Reproduce only the lines from the one containing "Địa điểm các cửa hàng (978, 20)" through the end of the data, exactly as they stand.

## EXTRACTED INFORMATION

>>>>

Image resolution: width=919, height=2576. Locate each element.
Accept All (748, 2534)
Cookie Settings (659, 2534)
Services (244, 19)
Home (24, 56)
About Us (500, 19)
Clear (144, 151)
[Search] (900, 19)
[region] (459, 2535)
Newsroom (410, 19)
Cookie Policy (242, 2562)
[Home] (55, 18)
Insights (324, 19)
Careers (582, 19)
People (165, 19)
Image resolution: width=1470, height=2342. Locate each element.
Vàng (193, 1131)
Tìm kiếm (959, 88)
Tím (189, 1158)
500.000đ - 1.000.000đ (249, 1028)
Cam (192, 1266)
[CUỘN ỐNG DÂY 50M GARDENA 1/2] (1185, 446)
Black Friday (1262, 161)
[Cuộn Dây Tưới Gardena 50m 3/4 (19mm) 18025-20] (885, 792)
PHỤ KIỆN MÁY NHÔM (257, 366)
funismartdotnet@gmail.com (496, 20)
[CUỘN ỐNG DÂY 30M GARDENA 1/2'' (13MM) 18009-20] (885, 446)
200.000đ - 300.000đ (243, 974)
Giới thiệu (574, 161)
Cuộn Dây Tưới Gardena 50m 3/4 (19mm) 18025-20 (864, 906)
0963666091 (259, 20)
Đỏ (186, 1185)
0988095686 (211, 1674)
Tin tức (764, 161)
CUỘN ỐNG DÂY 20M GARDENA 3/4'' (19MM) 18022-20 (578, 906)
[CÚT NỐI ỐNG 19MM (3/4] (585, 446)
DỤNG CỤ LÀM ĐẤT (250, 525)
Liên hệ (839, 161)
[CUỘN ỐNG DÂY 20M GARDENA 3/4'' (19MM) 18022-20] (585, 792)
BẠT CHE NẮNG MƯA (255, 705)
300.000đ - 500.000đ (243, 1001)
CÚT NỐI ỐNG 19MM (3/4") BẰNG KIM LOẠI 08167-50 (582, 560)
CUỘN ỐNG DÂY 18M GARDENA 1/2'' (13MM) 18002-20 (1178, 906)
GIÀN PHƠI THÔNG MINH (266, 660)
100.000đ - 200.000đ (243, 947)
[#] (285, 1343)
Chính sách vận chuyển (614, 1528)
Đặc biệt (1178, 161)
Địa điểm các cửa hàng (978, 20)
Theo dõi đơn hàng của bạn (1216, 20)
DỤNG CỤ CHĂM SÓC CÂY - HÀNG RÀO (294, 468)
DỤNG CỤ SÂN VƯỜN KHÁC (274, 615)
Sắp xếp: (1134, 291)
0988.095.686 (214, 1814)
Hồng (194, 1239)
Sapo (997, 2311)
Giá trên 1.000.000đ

<<<<

## PROBLEM SOLUTION
Địa điểm các cửa hàng (978, 20)
Theo dõi đơn hàng của bạn (1216, 20)
DỤNG CỤ CHĂM SÓC CÂY - HÀNG RÀO (294, 468)
DỤNG CỤ SÂN VƯỜN KHÁC (274, 615)
Sắp xếp: (1134, 291)
0988.095.686 (214, 1814)
Hồng (194, 1239)
Sapo (997, 2311)
Giá trên 1.000.000đ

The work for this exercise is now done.